**Task objective**. Below are records with pictures in them. Output exactly the lines from the one with "You are a GUI" through the one with "This screenshot has height=309, width=549.", both included, and leave every picture out; give only those lines.

**Data supplied**.
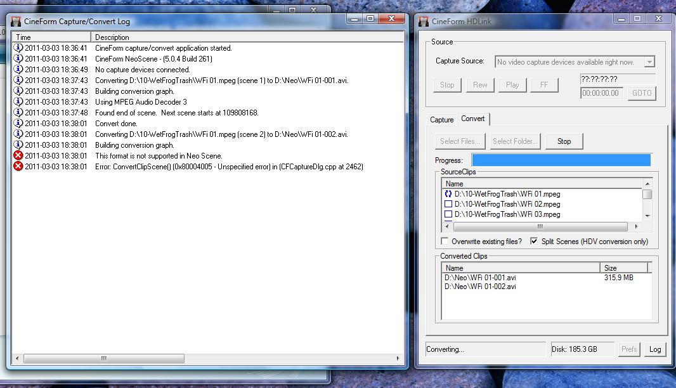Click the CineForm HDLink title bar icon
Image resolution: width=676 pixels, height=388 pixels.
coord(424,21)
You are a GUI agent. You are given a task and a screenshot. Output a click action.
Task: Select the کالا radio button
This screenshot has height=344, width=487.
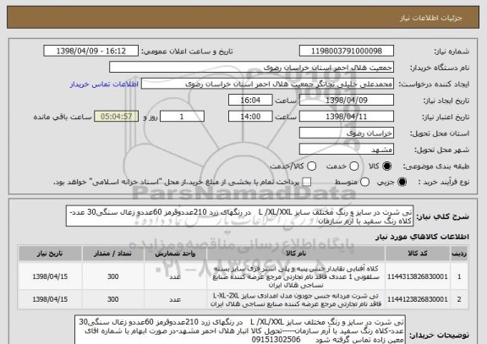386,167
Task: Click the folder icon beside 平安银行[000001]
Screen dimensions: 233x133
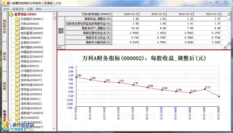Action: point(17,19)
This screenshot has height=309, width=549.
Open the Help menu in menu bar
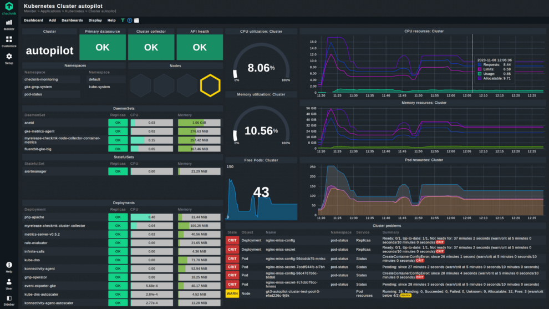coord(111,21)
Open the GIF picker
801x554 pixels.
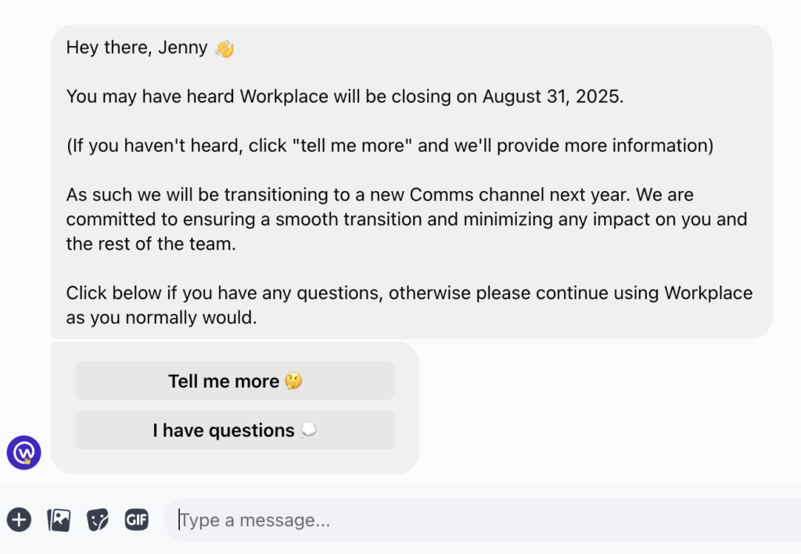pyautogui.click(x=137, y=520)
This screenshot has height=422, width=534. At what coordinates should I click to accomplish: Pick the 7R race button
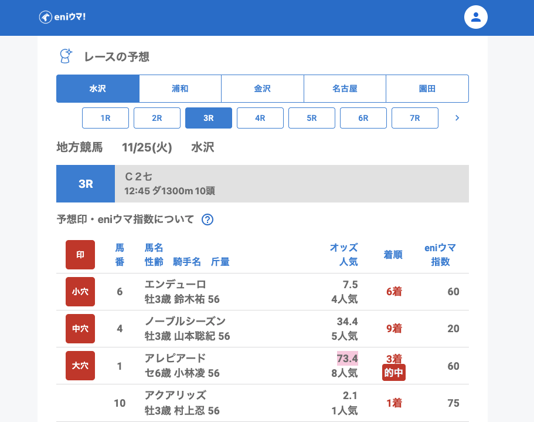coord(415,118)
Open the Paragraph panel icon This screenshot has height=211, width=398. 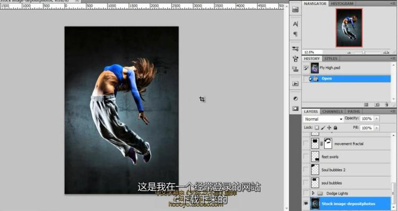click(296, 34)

**Response box**.
You are a GUI agent. You are given a task and a screenshot. Output a click action.
Task: Select the کالا radio button
This screenshot has height=344, width=487.
386,167
Task: Click the folder icon beside 平安银行[000001]
Screen dimensions: 233x133
Action: point(17,19)
This screenshot has height=309, width=549.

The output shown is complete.